→ **Source passage**:
Shin pain is a common complaint we see Central Performance, especially in runners. Shin pain is typically referred to as shin splints but this is a poor term to use as it doesn’t accurately describe the different types of shin pain that can present.
The most common shin pain we see in our clinic is Medial Tibial Stress Syndrome. This is pain that presents on the inside of the shin and involves the tibialis posterior muscle. Less frequently we will see pain on the outside of the shin which involves the tibialis anterior muscle.
Stress reactions and stress fractures of the tibia present as more serious forms of shin pain. If the early warning signs of shin pain are not carefully managed, then changes start to occur in the architecture of the bone and a stress reaction or fracture can occur. If someone is diagnosed with one of these injuries it will be a minimum of 6 weeks before they are able to return to any form of running or jumping activity.

→ **What you have to do**:
Can you repeat the part of the shin pain passage above between "Stress reactions and" and "or jumping activity.", inclusive, word for word?

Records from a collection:
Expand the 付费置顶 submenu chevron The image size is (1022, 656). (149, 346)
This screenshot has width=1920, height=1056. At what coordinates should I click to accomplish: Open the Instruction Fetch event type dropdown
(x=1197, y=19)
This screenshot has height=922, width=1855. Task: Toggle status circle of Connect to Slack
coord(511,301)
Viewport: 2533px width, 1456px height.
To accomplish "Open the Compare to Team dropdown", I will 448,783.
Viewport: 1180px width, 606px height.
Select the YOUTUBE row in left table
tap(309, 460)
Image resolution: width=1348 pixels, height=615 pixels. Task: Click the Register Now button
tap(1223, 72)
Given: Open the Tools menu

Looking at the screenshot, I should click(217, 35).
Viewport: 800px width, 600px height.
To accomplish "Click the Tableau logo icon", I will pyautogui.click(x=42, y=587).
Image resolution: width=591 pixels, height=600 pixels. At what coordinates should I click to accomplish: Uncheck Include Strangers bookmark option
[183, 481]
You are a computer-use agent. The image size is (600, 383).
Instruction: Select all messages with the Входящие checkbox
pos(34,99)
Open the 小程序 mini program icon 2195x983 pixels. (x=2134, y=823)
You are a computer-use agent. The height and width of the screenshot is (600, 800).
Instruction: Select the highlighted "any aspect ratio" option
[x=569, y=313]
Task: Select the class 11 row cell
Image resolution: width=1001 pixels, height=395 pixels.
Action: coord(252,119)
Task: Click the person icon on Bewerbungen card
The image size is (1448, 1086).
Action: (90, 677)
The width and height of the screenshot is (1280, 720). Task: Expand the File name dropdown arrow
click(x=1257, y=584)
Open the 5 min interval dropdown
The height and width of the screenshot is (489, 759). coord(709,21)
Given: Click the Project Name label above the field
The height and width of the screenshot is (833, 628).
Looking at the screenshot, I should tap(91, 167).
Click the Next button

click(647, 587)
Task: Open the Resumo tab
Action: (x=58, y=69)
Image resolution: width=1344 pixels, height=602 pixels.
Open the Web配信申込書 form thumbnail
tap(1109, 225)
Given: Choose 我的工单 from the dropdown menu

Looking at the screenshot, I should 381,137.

→ **Response area**:
Stress reactions and stress fractures of the tibia present as more serious forms of shin pain. If the early warning signs of shin pain are not carefully managed, then changes start to occur in the architecture of the bone and a stress reaction or fracture can occur. If someone is diagnosed with one of these injuries it will be a minimum of 6 weeks before they are able to return to any form of running or jumping activity.